Analytically calculating memory and CPU utilization for each Spark job is not a straightforward process. However, to estimate resources for troubleshooting purposes, the following methodology typically helps.
The following example illustrates the use of cores and executors in estimating resources for any job.
Let's consider an example for 5 node cluster with 80 cores and 320 GB memory.
Let us assume that for 1 node, we estimate 16 cores and 64GB memory.
The math justifying the above estimates is as follows:
1) Let's save 2 cores and 8 GB per machine for OS and stuff (Then you have 74 cores and 280 GB for Spark)
2) As a rule of thumb, use 3 - 5 threads per executor reading from MFS. Assume 3, then it is 3 cores per executor.
--executor-cores = 3
3) Per node we have 14 cores, to be on the safe side subtract 1 core for AM, divide it by cores per executor.
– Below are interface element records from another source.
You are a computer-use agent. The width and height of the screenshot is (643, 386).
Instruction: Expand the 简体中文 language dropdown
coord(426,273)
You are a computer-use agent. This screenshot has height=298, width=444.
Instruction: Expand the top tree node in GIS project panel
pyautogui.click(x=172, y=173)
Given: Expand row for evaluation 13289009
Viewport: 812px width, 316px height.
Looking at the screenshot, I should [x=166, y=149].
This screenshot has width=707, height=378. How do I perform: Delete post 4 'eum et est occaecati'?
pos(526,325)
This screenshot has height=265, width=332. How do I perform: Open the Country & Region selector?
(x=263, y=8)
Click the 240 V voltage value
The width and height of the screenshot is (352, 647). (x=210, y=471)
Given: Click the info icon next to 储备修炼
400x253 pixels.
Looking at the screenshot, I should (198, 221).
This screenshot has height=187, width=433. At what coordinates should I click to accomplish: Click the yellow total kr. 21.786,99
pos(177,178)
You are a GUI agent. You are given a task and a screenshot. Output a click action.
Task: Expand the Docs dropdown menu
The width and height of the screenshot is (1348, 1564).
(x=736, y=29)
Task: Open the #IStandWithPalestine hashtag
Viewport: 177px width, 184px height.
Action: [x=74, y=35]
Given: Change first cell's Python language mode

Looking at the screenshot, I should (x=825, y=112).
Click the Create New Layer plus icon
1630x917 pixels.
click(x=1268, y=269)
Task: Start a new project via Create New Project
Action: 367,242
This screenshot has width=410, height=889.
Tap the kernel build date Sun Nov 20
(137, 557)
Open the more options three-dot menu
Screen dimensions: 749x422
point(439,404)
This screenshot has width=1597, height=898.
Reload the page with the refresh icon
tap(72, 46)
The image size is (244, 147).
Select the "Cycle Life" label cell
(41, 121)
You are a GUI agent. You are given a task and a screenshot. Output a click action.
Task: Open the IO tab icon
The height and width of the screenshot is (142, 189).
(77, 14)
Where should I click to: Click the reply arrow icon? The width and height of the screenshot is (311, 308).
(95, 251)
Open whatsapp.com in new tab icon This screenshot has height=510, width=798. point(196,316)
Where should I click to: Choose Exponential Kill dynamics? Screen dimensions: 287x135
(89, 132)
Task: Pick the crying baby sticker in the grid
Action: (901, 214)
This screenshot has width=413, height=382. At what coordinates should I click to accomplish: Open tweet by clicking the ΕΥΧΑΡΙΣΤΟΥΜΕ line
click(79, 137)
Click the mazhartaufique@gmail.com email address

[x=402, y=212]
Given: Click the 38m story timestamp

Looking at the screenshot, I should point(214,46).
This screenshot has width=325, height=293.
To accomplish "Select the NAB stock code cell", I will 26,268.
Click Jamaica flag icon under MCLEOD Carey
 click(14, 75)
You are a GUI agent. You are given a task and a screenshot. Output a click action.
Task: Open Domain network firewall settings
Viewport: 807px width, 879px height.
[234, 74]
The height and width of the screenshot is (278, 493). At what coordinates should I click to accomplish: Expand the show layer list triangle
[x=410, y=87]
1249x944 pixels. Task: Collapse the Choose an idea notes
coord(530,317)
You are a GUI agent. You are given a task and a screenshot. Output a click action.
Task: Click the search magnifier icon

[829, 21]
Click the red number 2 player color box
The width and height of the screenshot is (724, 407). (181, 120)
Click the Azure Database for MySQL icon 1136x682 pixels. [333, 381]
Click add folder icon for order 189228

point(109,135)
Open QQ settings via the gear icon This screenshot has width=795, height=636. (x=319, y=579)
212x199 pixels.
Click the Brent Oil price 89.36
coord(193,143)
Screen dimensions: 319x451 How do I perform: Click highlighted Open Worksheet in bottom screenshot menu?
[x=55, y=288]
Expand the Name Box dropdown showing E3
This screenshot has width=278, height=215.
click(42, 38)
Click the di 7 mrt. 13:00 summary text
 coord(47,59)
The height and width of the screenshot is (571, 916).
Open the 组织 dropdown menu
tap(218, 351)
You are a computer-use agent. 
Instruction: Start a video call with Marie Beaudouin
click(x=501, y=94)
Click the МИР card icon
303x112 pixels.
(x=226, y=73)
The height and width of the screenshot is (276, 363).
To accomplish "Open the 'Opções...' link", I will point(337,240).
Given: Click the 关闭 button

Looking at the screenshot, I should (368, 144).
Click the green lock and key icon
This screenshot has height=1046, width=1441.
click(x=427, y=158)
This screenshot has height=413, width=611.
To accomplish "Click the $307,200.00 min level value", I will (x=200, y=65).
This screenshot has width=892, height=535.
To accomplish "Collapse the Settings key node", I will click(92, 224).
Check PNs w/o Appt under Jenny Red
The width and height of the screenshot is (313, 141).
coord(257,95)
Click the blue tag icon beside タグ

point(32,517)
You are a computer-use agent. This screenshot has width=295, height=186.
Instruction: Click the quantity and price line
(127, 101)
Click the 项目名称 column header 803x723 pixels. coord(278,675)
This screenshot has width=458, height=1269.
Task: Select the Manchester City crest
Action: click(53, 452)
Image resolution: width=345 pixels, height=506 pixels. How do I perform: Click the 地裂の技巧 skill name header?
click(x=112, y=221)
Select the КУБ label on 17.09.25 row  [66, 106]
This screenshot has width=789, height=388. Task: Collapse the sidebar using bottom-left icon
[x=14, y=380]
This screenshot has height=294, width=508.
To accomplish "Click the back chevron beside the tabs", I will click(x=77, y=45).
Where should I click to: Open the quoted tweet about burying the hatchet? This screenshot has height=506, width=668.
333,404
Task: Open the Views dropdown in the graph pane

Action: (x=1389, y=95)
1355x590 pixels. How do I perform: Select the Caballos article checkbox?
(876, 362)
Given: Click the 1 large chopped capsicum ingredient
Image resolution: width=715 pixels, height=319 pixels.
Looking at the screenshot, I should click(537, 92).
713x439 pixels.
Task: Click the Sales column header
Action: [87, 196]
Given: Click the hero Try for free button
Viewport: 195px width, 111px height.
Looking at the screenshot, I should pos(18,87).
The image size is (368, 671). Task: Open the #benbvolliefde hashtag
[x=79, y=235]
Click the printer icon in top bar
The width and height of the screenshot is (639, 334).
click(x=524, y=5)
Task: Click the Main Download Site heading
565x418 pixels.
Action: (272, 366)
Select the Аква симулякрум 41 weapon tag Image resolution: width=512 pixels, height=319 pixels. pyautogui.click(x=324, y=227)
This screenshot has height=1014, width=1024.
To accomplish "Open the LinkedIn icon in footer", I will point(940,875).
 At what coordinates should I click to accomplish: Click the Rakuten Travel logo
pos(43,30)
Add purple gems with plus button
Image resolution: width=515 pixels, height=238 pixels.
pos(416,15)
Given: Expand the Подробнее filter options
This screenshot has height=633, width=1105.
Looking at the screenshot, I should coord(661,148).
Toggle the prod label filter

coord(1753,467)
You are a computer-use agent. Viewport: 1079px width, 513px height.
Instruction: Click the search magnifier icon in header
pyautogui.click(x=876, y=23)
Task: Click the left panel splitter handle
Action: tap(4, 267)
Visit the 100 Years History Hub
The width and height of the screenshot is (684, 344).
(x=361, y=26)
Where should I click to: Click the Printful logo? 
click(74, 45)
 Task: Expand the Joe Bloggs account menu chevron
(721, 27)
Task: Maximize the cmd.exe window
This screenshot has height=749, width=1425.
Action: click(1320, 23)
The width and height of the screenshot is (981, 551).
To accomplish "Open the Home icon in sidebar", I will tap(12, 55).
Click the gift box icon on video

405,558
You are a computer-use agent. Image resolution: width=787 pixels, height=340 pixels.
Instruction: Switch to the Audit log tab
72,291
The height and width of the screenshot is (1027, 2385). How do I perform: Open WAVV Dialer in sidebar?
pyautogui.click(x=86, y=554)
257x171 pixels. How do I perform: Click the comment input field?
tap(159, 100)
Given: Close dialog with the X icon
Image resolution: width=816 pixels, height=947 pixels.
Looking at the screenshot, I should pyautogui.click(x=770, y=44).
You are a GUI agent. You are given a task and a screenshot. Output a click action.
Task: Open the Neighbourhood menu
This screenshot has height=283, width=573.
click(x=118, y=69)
Then the number of executors per node is (14 - 1) / 3 = 4.
We have 5 nodes, so:
--num-executors = 20
BTW. 3 cores * 4 executors mean that potentially 12 threads are trying to read from MFS per machine.
4) Per node we have 64 - 8 = 56 GB. Having from above 4 executors per node, this is 14 GB per executor.
Remove 10% as YARN overhead, leaving 12GB
--executor-memory = 12
This leads to 20*3 = 60 cores and 12 * 20 = 240 GB, which leaves some further room for the machines.
You can also start with 4 executor-cores, you'll then have 3 executors per node (num-executors = 15) and 19 GB of executor memory.